WHAT TO WORK ON: Once you reach the line with "You are a computer-use agent. This" below, copy each line exactly, stopping after the line with "Given: Select the", and skip any pictures.
DATA EXTRACTS: Begin
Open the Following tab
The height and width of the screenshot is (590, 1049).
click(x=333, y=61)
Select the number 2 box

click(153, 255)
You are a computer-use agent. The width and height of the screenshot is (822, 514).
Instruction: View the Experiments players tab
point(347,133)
DATA EXTRACTS: End
DATA EXTRACTS: Begin
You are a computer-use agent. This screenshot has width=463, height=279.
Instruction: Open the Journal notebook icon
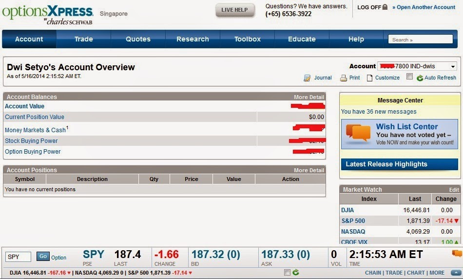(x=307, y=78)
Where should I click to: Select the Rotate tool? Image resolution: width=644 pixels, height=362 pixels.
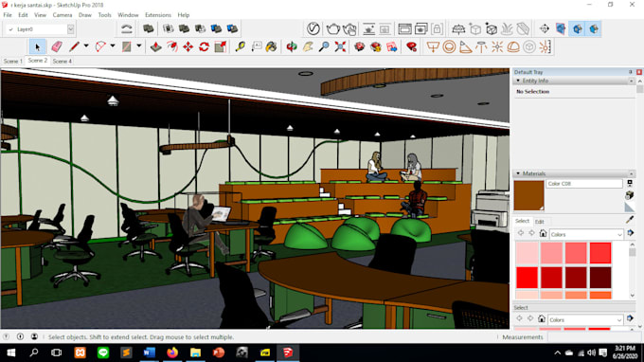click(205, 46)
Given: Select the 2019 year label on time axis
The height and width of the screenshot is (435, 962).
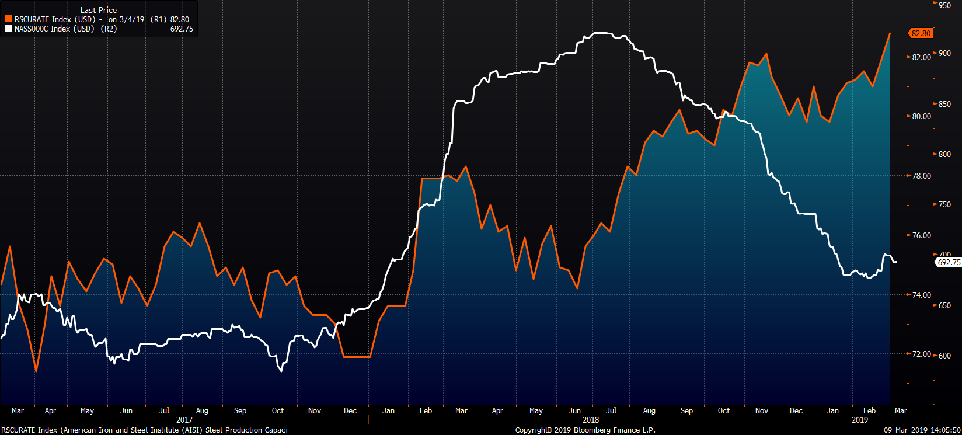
DATA EXTRACTS: End
EXERCISE SOLUTION:
You are a computer-use agent. This screenshot has width=463, height=279.
Instruction: Open the Journal notebook icon
(x=307, y=78)
Where should I click to: Select the Rotate tool? Image resolution: width=644 pixels, height=362 pixels.
click(205, 46)
Given: Select the 2019 year label on time axis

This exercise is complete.